At a meeting held Feb. 23 at Epiphany Church, concerned neighbors grilled DiSapio regarding his intentions for the the space, attributing crime, break-ins and graffiti to the late-night drinking crowds attracted by Centro, which operated far outside the boundaries of its incidental liquor license.
“I want to hear it from you that I won’t see a promoter, a flyer or an all-you-can-drink special,” said Tom Dunaway, who helped spearhead the successful charge to revoke Centro’s license.
“This is my neighborhood,” responded DiSapio in his own defense. “I have a tavern on Elston (-N-, he also owns Folklore on Division), we’ve never had a fight. I’ve never, ever had a promoter. Ever. I know what that would bring. Whatever I try to do there [3938 N. Ashland], I’ll try to make it nice.”
DiSapio came before the 47th Ward’s Zoning Advisory Committee to obtain a transfer of the existing tavern license at 3938 N. Ashland from the current owners, the Ala Carte Group. Ala Carte purchased the property on Ashland in 2006, aiming to open an extension of its Finn McCool’s Irish pub franchise.

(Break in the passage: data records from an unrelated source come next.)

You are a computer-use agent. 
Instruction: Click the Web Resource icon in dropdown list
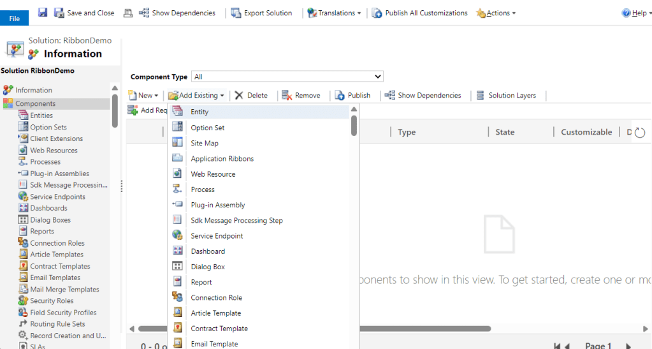(178, 174)
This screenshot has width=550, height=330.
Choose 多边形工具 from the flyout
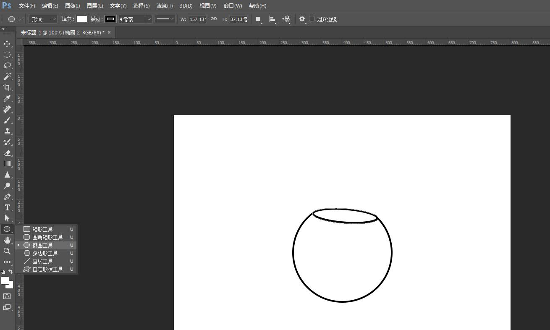click(45, 253)
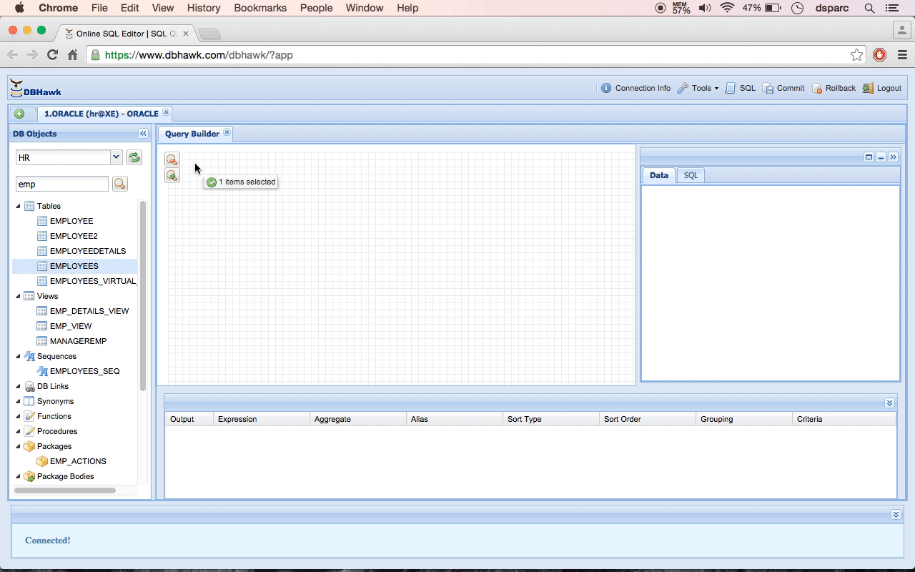915x572 pixels.
Task: Select the EMPLOYEES table
Action: 74,265
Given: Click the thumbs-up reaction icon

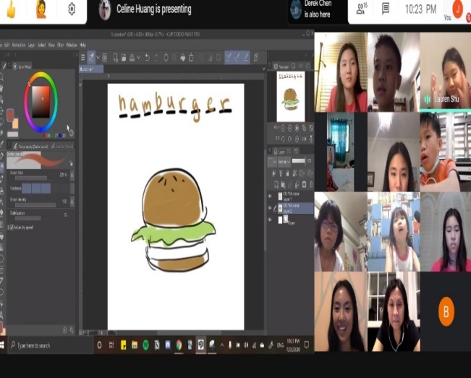Looking at the screenshot, I should 11,9.
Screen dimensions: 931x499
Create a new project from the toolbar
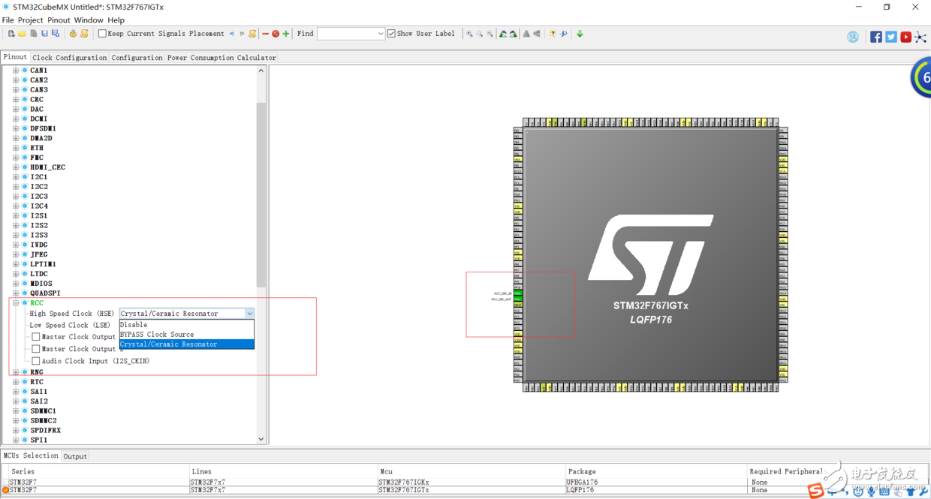pyautogui.click(x=11, y=33)
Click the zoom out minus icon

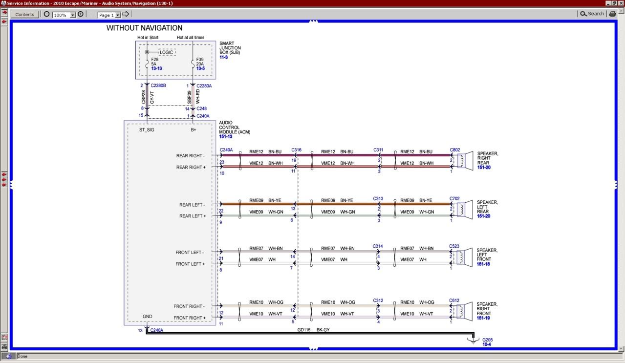click(x=47, y=14)
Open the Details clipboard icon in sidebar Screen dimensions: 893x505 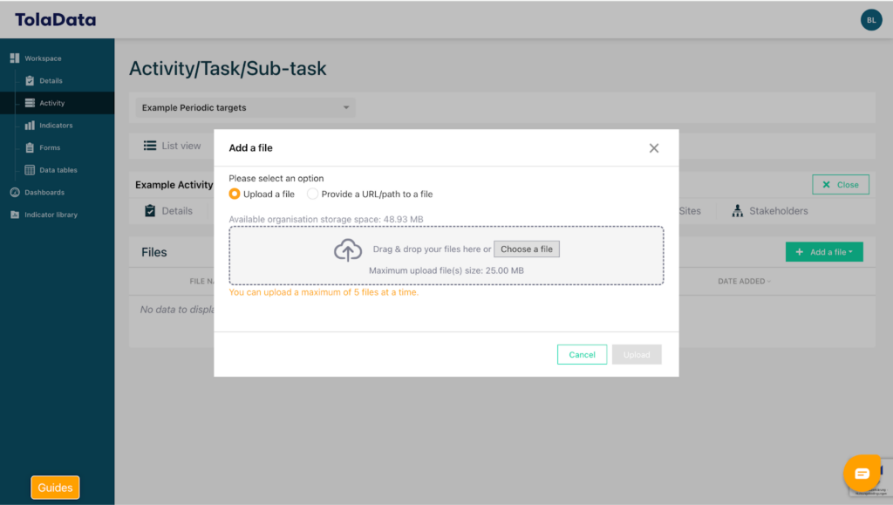30,81
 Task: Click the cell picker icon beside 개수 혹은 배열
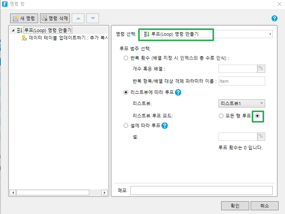click(261, 68)
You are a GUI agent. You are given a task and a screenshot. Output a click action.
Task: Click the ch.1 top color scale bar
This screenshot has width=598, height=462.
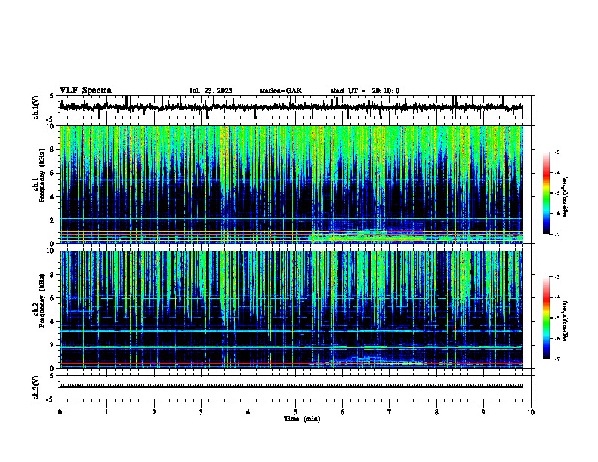[x=546, y=193]
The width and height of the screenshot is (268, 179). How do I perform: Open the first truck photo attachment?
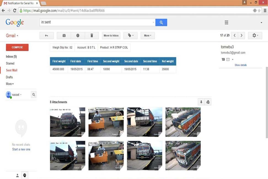pyautogui.click(x=68, y=122)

“We changed our business plan,” said Billy McFall, representing Ala Carte. “That property’s been dead for six years. That side of the neighborhood could use a place like Sergio has. We’re not trying to shove this guy down your throat. We’ve done our homework on Sergio. I applaud you guys for going after Centro, but Ala Carte isn’t bringing a problem to the table.”
A tavern license allows a restaurant to serve alcohol until 2 a.m., hours after closing its kitchen, differing from the incidental license obtained by most restaurants, which makes the sale of alcohol secondary to food and requires a place to close an hour after its kitchen calls it a night.

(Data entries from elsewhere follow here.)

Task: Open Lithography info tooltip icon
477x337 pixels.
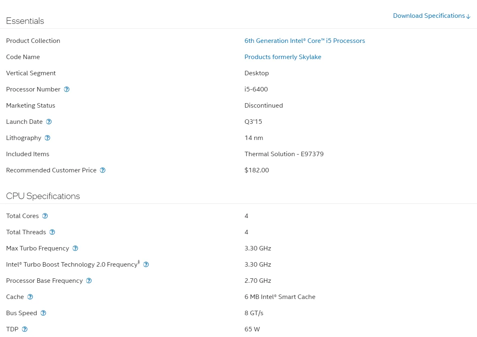Action: (47, 138)
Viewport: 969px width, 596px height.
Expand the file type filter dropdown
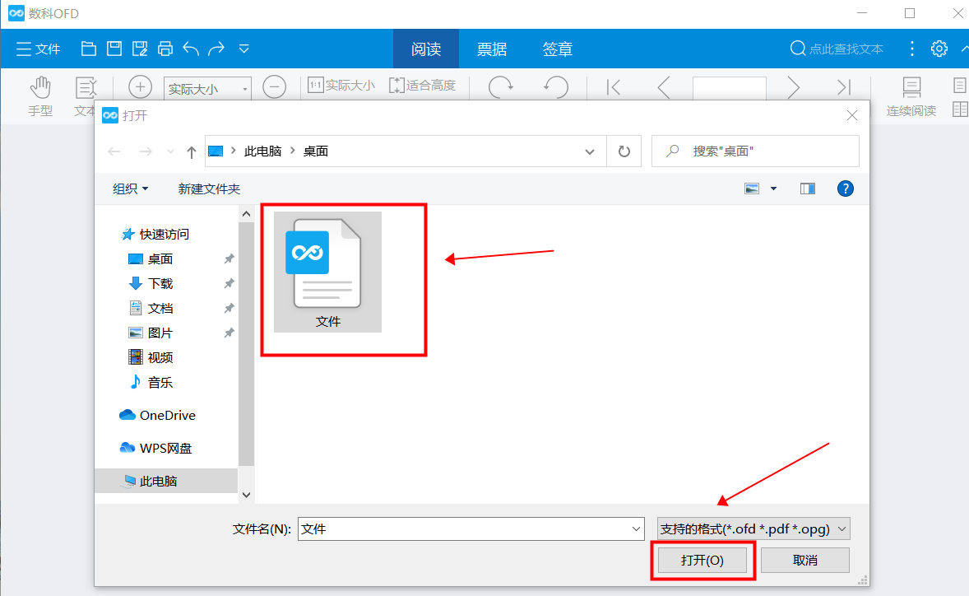(842, 529)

“I don’t think Sergio’s the problem, but the community is leery,” said Andrew Carl, who lives across the street from Centro. “I certainly trust the history of Tango Sur, but I’m still not 100 percent sure why he needs a tavern license.”
Simply put, transferring the existing license from Ala Carte streamlines the process for DiSapio. “If he had to get an incidental license, he’d have to start all over,” explained George Vranas, DiSapio’s attorney, also present at the meeting. Acquiring a new license would set back DiSapio’s timeline six to eight months.
“We want businesses open on Ashland. It helps with property taxes and is good for the neighborhood,” said Jim Poole, community specialist in the 47th Ward Office. “I don’t want to put Centro on Sergio’s back.”
Residents’ main worry: lifting the tavern moratorium for DiSapio would open the floodgates for less scrupulous operators.
“It doesn’t mean it’s a free for all, there are still restrictions in place,” Poole said. Any new tavern application would come before the Zoning Committee and public comment would be solicited. In 12 months, after being lifted for DiSapio’s transfer, the moratorium automatically goes back into effect. In the interim, Poole vowed, “I will scrutinize the living daylight out of any application.”
As the meeting progressed, sentiment seemed to shift toward a grudging acceptance of DiSapio, whose tentative concept is to serve small-plate, tapas-style food, high-end wines and craft beers, with Argentinian music playing in the background.
George Clemen, manager of Keenan O’Reilly’s Pub, 3916 N. Ashland Ave., noted that he’s seen numerous “fly-by-night Board of Trade guys” tour the Ala Carte property as prospective buyers over the years.
“One of the things about that property is there’s nothing in there,” said Clemen. “You’re not going to be in business Day 1. It needs a lot of work.” To him, DiSapio’s willingness to take on that challenge indicates a serious commitment.
Dunaway, perhaps the most vocal opponent of DiSapio’s application, felt more at ease after hearing the space has a maximum occupancy of 98 people and would close at 2 a.m., not the 4 a.m. he had feared.
After all the effort he put into ousting Centro, Dunaway said he and fellow residents want to make sure the right businesses set up shop in the community.
“The neighborhood will support local businesses,” he said, “as long as it’s someone who’s invested in the neighborhood.”